If they cannot cover, they change the rules. I am so tired of these agencies that change the rules midstream because it is not good for a couple of the head honchos in the agency.


Anyway, here is a great article on gold and silver manipulation, You all wonder why the prices have not been acting rationally?

http://www.minyanville.com/business...old-price-gold-market-gold/8/12/2011/id/36305
 

Dave,

I am not saying gold and silver are not manipulated, however, the article you posted had some "facts" that are completely wrong.

Gold trades in 100 ounce contracts, not 5000.

As far as Comex getting a $50 fee per ounce of gold, I have never heard of that. If that is true, then why would they be doing anything that would limit or discourage the number of trades? They would be encouraging them so they could make lots of $$$$ in my opinion. I would like to know where this assertion of $50 fee comes from.

It is not Comex's duty to deliver the metal if the buyer wants delivery, it is up to the seller (short) to deliver.

I don't know if there are other mistakes, but read the comments at the end of the article and you will see others have seen some mistakes.

Jim
 

jim4silver said:
Dave,

I am not saying gold and silver are not manipulated, however, the article you posted had some "facts" that are completely wrong.

Gold trades in 100 ounce contracts, not 5000.

As far as Comex getting a $50 fee per ounce of gold, I have never heard of that. If that is true, then why would they be doing anything that would limit or discourage the number of trades? They would be encouraging them so they could make lots of $$$$ in my opinion. I would like to know where this assertion of $50 fee comes from.

It is not Comex's duty to deliver the metal if the buyer wants delivery, it is up to the seller (short) to deliver.

I don't know if there are other mistakes, but read the comments at the end of the article and you will see others have seen some mistakes.

Jim



Actually Jim,, I am positive that you know more about the silver and gold trading business than I do. I posted that from the Marketwatch website and I am sorry for any mistakes made by the author.

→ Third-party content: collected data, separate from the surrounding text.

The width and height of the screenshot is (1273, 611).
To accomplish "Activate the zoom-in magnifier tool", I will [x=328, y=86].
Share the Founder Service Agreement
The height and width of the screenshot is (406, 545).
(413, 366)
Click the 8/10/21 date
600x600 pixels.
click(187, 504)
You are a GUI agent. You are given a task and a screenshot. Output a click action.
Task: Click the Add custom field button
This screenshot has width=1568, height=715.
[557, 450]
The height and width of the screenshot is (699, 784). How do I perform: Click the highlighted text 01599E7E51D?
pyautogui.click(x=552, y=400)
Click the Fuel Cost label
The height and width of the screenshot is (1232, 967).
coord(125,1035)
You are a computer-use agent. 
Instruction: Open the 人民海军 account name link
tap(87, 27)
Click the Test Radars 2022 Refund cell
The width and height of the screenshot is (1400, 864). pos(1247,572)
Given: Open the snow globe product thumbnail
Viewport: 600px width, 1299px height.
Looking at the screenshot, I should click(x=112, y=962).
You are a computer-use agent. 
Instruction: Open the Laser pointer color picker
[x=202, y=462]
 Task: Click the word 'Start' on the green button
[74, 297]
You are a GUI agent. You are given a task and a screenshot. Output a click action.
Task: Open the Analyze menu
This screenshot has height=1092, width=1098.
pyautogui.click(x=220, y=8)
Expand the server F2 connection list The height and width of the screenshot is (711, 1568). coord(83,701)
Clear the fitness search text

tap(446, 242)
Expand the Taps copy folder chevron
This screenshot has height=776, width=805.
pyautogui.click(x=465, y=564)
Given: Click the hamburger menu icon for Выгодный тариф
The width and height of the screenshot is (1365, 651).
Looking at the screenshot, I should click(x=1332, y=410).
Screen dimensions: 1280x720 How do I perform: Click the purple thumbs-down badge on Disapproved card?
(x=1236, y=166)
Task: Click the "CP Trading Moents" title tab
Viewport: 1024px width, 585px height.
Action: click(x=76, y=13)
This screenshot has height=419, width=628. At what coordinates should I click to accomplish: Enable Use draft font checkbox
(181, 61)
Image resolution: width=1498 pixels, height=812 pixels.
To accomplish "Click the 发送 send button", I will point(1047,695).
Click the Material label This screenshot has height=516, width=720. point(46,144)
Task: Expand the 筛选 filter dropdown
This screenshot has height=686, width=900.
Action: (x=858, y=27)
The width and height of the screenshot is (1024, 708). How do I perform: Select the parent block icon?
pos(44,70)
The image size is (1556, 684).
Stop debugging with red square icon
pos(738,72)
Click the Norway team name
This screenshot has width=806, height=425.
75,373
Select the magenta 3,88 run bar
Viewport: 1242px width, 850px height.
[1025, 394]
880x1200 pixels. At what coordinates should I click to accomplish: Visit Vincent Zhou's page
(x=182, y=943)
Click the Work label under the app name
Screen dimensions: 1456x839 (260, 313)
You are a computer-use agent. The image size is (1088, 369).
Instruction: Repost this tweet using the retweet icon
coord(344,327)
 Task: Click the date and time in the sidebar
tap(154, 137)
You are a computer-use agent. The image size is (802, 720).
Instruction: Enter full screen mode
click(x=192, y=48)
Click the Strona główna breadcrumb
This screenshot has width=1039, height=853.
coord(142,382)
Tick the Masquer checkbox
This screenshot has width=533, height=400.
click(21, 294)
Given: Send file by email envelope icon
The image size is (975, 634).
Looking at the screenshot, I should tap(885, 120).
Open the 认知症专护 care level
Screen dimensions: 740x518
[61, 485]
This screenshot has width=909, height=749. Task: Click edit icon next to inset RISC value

Lets not throw the baby out with the bathwater though! What is verifiable is that the CME is manipulating the gold and silver market, that is, not letting the market decide, and changing the rules during the game!
 

Dave44 said:
jim4silver said:
Dave,

I am not saying gold and silver are not manipulated, however, the article you posted had some "facts" that are completely wrong.

Gold trades in 100 ounce contracts, not 5000.

As far as Comex getting a $50 fee per ounce of gold, I have never heard of that. If that is true, then why would they be doing anything that would limit or discourage the number of trades? They would be encouraging them so they could make lots of $$$$ in my opinion. I would like to know where this assertion of $50 fee comes from.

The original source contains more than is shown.